## Problem to solve
The lines to copy run from the one containing "分享赛事 (694, 713)" to the very end of the records; give them exactly, and only them, without pictures.

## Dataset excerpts

————————

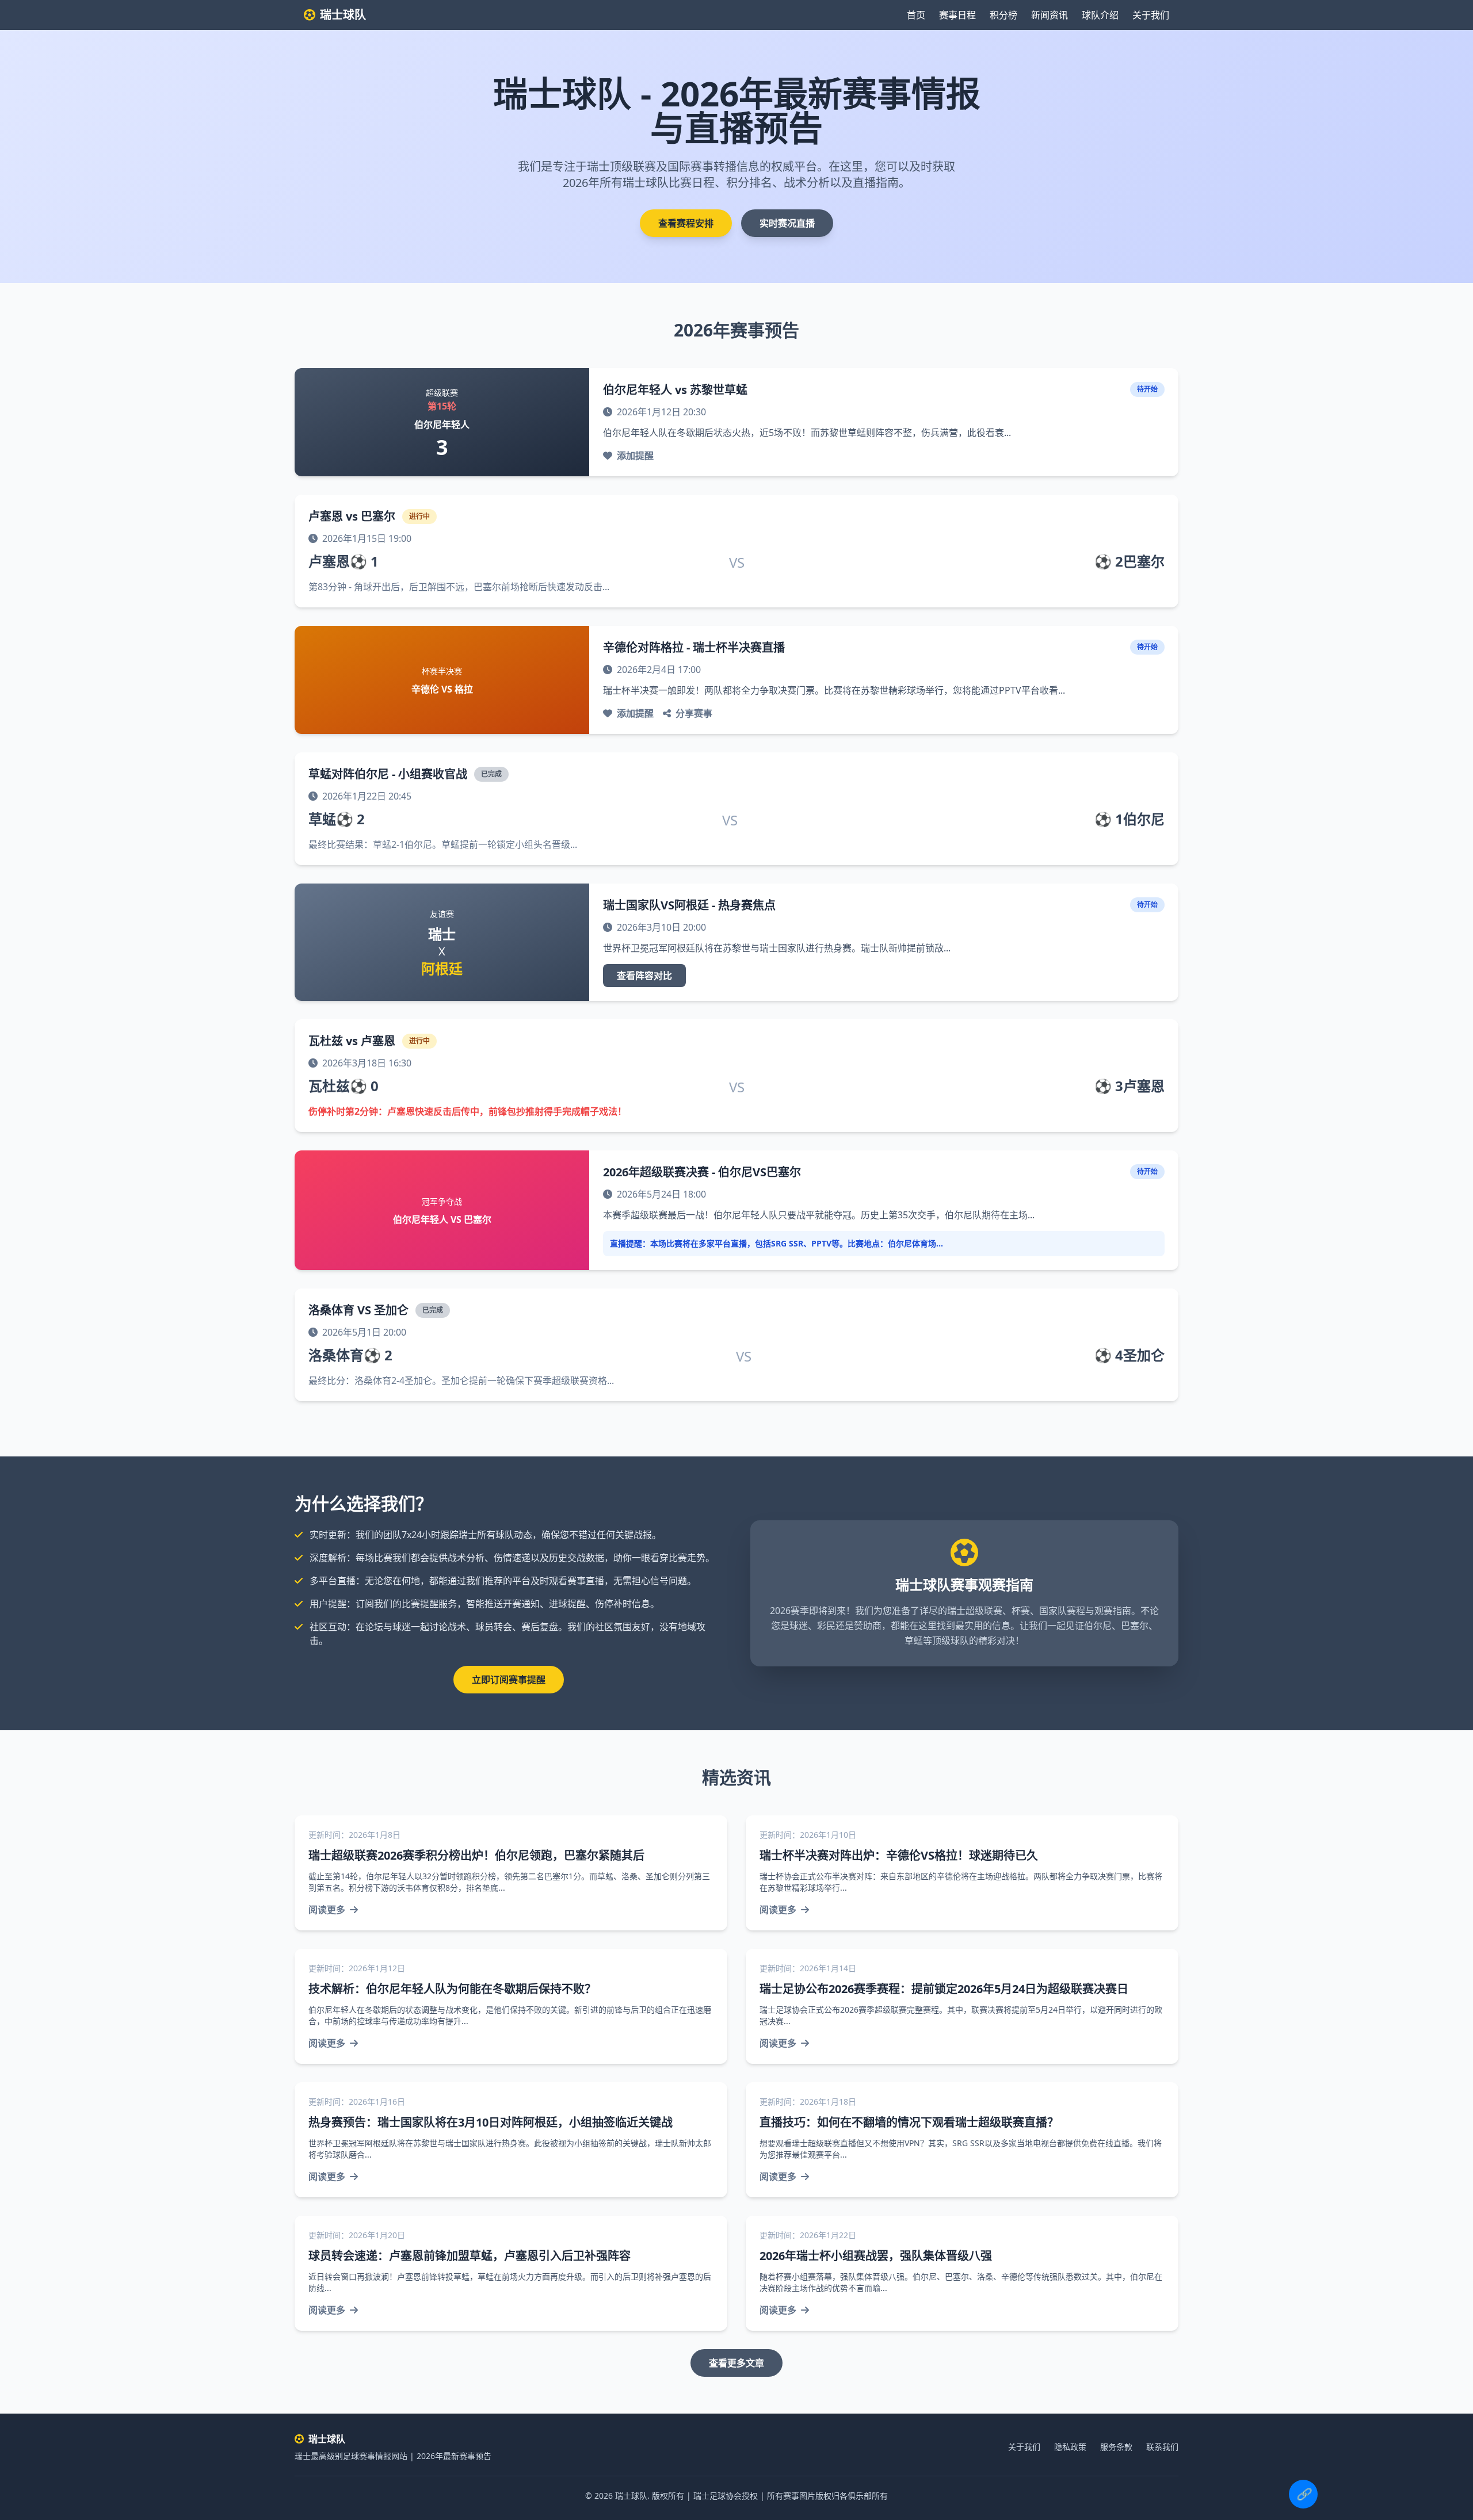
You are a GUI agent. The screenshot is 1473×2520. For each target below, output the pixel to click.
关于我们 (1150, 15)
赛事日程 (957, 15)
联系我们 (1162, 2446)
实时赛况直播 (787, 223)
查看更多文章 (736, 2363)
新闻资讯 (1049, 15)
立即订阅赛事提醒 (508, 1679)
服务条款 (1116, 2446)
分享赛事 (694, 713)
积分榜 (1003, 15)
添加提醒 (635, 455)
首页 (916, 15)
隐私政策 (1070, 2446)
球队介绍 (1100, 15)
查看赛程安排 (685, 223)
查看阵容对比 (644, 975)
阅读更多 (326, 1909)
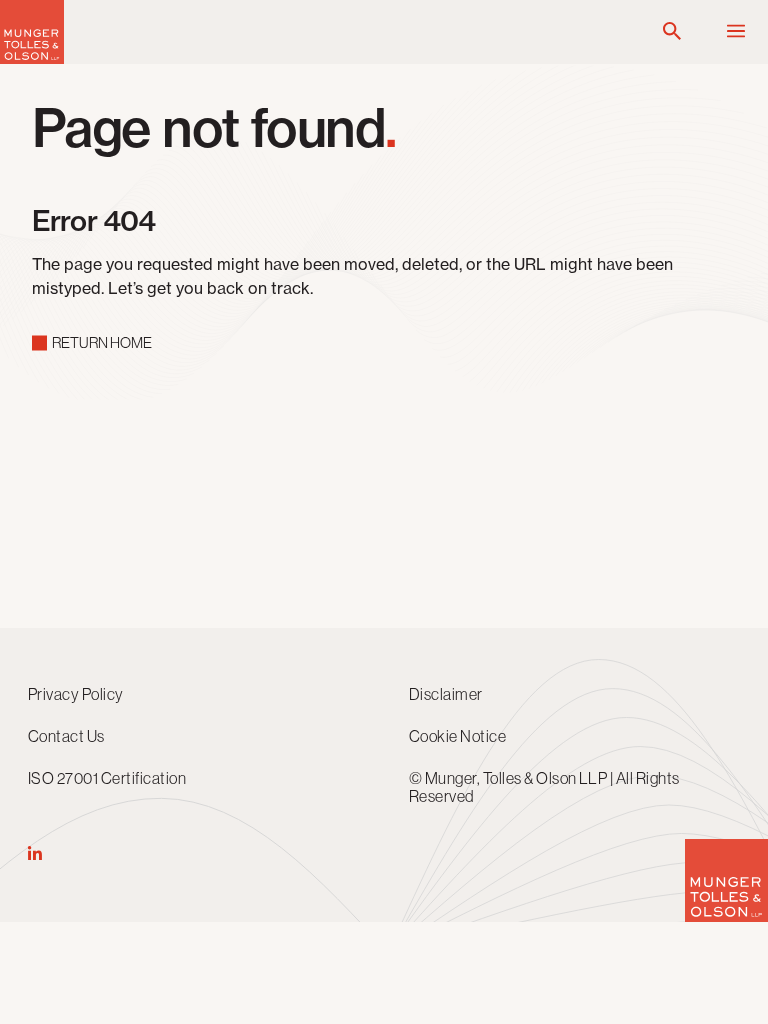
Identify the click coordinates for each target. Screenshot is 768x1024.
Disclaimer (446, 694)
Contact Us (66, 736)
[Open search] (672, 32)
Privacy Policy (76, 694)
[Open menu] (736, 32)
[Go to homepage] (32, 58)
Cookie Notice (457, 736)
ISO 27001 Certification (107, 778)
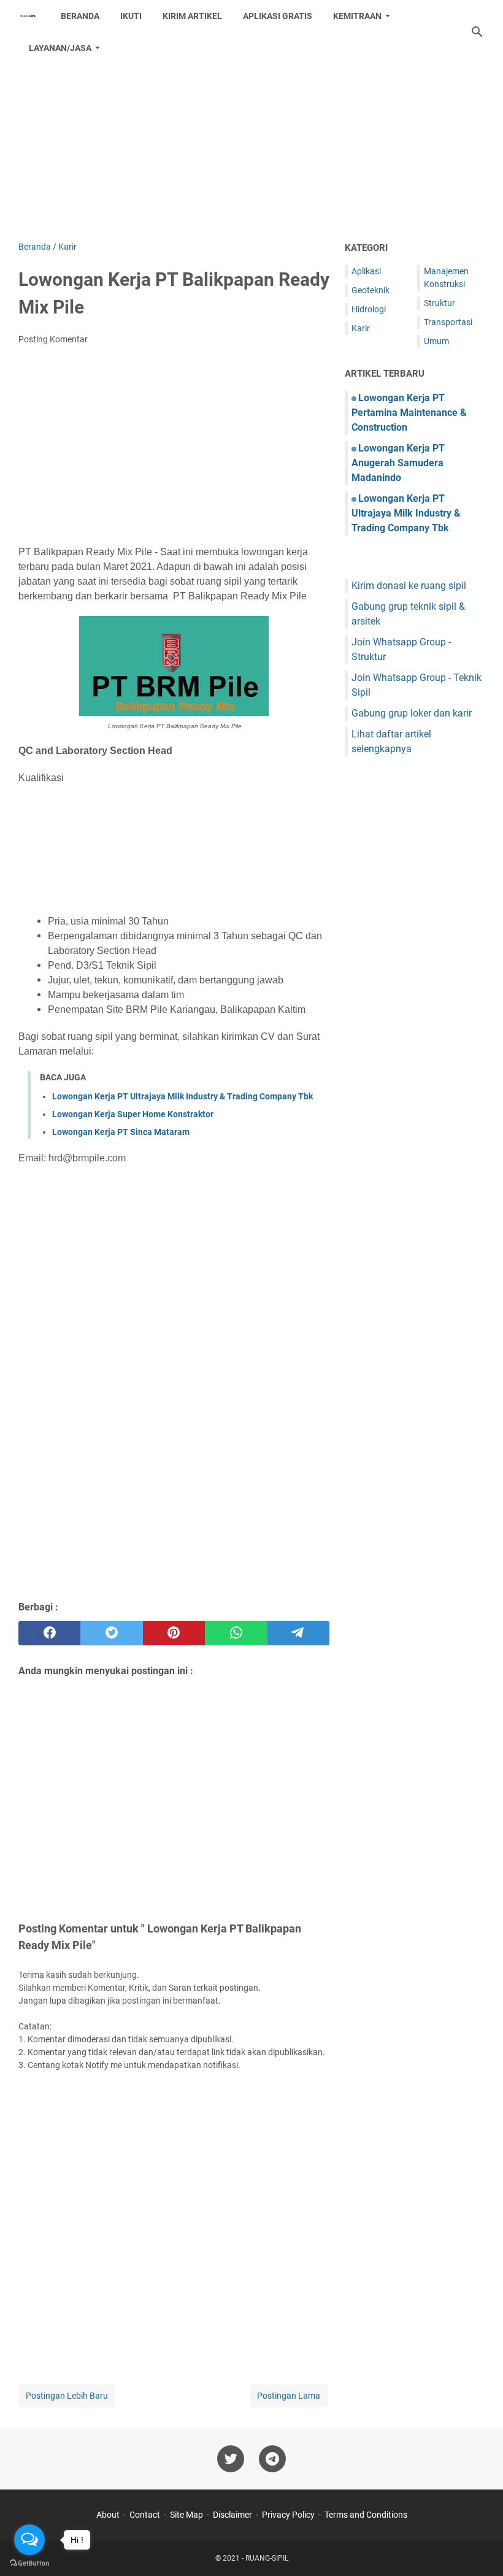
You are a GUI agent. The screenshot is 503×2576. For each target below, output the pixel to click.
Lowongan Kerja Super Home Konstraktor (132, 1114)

————————

## Exercise response
分享赛事 (694, 713)
积分榜 (1003, 15)
添加提醒 (635, 455)
首页 (916, 15)
隐私政策 (1070, 2446)
球队介绍 (1100, 15)
查看赛程安排 (685, 223)
查看阵容对比 (644, 975)
阅读更多 (326, 1909)
Identify the click coordinates for each target. Screenshot is 768x1024.
Disclaimer (446, 694)
Contact Us (66, 736)
[Open search] (672, 32)
Privacy Policy (76, 694)
[Open menu] (736, 32)
[Go to homepage] (32, 58)
Cookie Notice (457, 736)
ISO 27001 Certification (107, 778)
You are a GUI agent. The screenshot is 503×2576. For each target below, output the pixel to click.
Lowongan Kerja Super Home Konstraktor (132, 1114)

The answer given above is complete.